Independence means composition

If transducers are independent of their context, we can also compose transducers into larger transducers instead of only composing reducers. Let's look at an example.

;; Consider a transducer that filters out deleted records and
;; packages them into a format that reagent likes to consume.
(def active-indexed-xf
  (comp (filter #(false? (:deleted %)))
        (map-indexed (fn [idx item] (merge item {:idx idx})))))

(defn list-orders
  "Returns all active orders in a format that Reagent components
  like. Expects pagination query params `page` and `limit` to be
  present in `req`."
  [req]
  (let [results (get-all-orders)
        {:keys [page limit year]
         :or {page 1 limit 25}} (:query-params req)
        page (dec page)
        xfv (cond-> [active-indexed-xf]
              ;; For each optional query param we can just
              ;; keep conj'ing different transducers to the vector to
              ;; further refine the result for our users.
              year (conj (filter #(= (:year %) year)))
              ;; month (conj (filter #(= (:month %) month)))
              (and (not (neg? page)) (pos? limit)) (conj (drop (* page limit))
                                                         (take limit)))
        xf (apply comp xfv)]
    ;; Could also use (apply eduction (conj xfv results))
    ;; or (sequence xf results)
    (into [] xf results)))

Here we can see the classic way of creating a transducer, by using comp to compose many reducers into a single transform, active-indexed-xf. When the list-orders handle is called, our transducer can be comp 'd with other functions that return transducers as well, allowing our API return a list of orders according to the query parameters provided.

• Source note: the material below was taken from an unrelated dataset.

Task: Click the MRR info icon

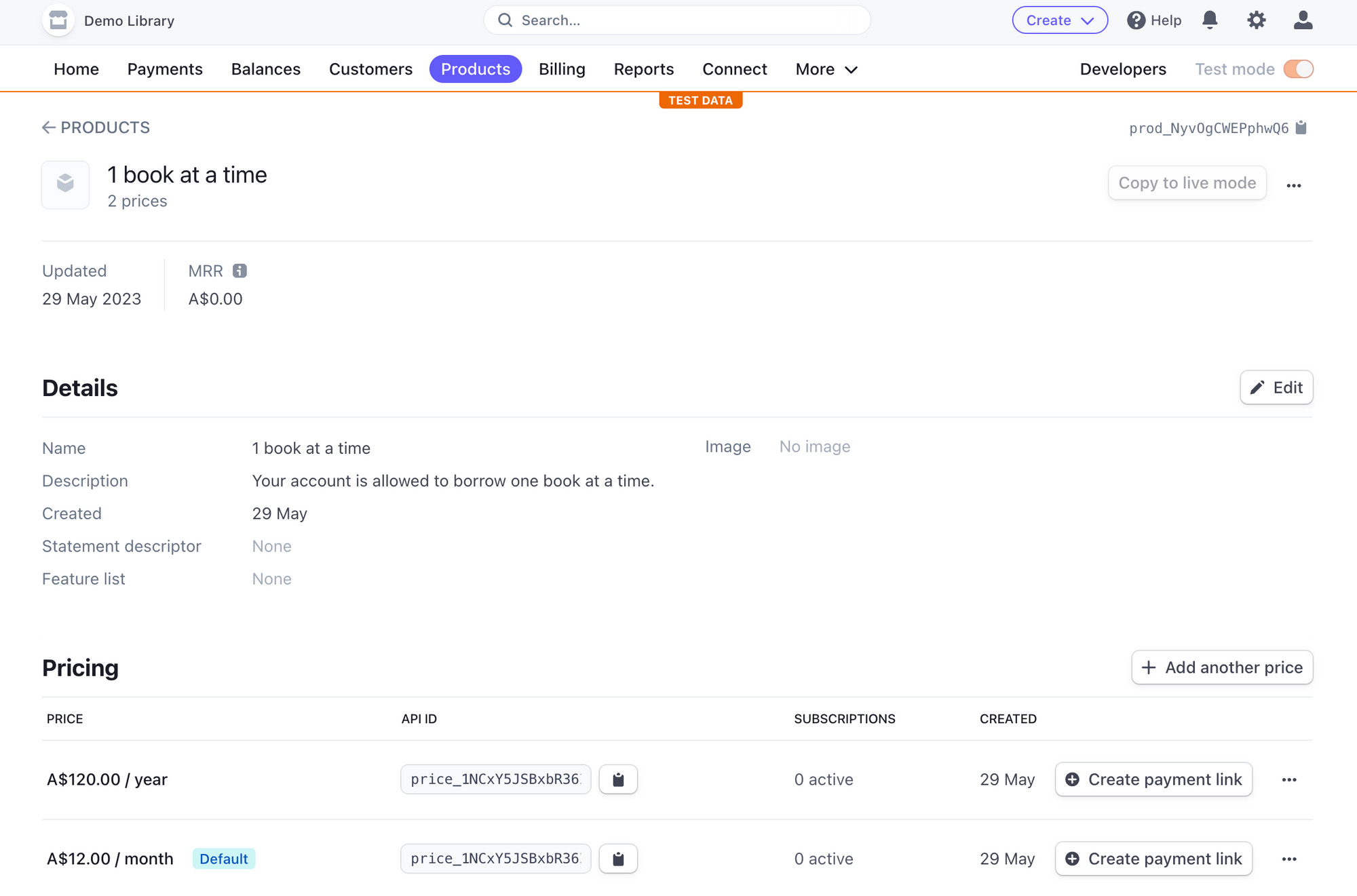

We understand how transducers can be composed, but how is it transducers be independent of their context? Well, like most things in Clojure: the higher-order function.

Transducer as a type

As some of you may know, I have a little thing for types. Anything conforming to an interface is a type, and an interface is a bag of functions, or even just one function that has multiple arity, and returns something specific for each. Looking at the code for reducers returning transducers like map, we can see the transducer interface in the 1-arty map function.

;; Copyright Rich Hickey, used under license.
;; map from clojure.core 
(defn map
  "Returns a lazy sequence consisting of the result of applying f to
  the set of first items of each coll, followed by applying f to the
  set of second items in each coll, until any one of the colls is
  exhausted.  Any remaining items in other colls are ignored. Function
  f should accept number-of-colls arguments. Returns a transducer when
  no collection is provided."
  {:added "1.0"
   :static true}
  ([f]
    (fn [rf]
      (fn
        ([] (rf))
        ([result] (rf result))
        ([result input]
           (rf result (f input)))
        ([result input & inputs]
           (rf result (apply f input inputs))))))
  ([f coll]
   (lazy-seq
    (when-let [s (seq coll)]
      (if (chunked-seq? s)
        (let [c (chunk-first s)
              size (int (count c))
              b (chunk-buffer size)]
          (dotimes [i size]
              (chunk-append b (f (.nth c i))))
          (chunk-cons (chunk b) (map f (chunk-rest s))))
        (cons (f (first s)) (map f (rest s)))))))
  ([f c1 c2]
   (lazy-seq
    (let [s1 (seq c1) s2 (seq c2)]
      (when (and s1 s2)
        (cons (f (first s1) (first s2))
              (map f (rest s1) (rest s2)))))))
  ([f c1 c2 c3]
   (lazy-seq
    (let [s1 (seq c1) s2 (seq c2) s3 (seq c3)]
      (when (and  s1 s2 s3)
        (cons (f (first s1) (first s2) (first s3))
              (map f (rest s1) (rest s2) (rest s3)))))))
  ([f c1 c2 c3 & colls]
   (let [step (fn step [cs]
                 (lazy-seq
                  (let [ss (map seq cs)]
                    (when (every? identity ss)
                      (cons (map first ss) (step (map rest ss)))))))]
     (map #(apply f %) (step (conj colls c3 c2 c1))))))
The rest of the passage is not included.